视觉特征融合的实现通常涉及通过连接、逐元素相加或基于注意力的加权等操作来合并特征图。 连接沿通道维度堆叠特征,从而保留其各自的特征,但会增加计算复杂度。 逐元素相加通过对相应值求和来组合特征,这需要匹配维度,但会减少参数。 注意力机制动态地权衡融合期间不同特征的重要性。 例如,处理 RGB 和红外图像的模型可以使用注意力门来优先考虑黑暗区域中的温度数据,同时依赖光线充足区域中的颜色。 像 ResNet 或 YOLO 这样的框架通常在其颈部模块(例如,特征金字塔网络)中使用融合来合并多尺度特征,以处理不同大小的对象。
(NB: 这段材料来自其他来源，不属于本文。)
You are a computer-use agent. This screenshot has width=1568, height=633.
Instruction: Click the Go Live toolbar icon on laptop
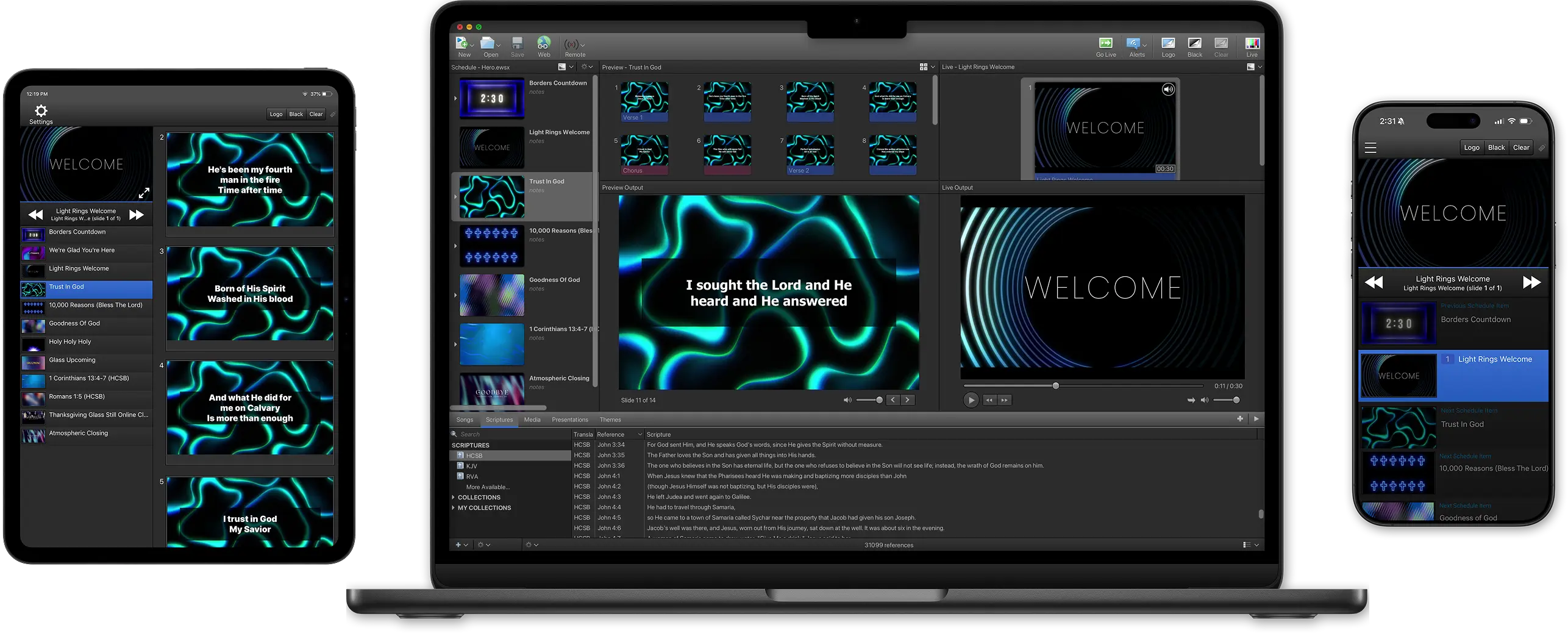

视觉特征融合的一个实际应用是在自动驾驶系统中,其中将摄像头、激光雷达和雷达数据组合起来以创建对环境的可靠理解。 通过将激光雷达的精确深度信息与基于摄像头的纹理细节融合,系统可以更好地识别弱光条件下的行人。 另一个例子是医学成像,其中融合 MRI 和 CT 扫描特征以提高肿瘤定位的准确性。 主要好处是提高了模型的稳健性:融合特征减少了对任何单个数据源的依赖,从而使系统不易受到传感器噪声或遮挡的影响。 但是,开发人员必须平衡计算成本和信息冗余——过于复杂的融合策略可能导致较慢的推理或过拟合。 像 PyTorch 的 torch.cat
或 TensorFlow 的 tf.concat
这样的工具简化了实现,而像 OpenMMLab 这样的库为常见的视觉任务提供了预构建的融合模块。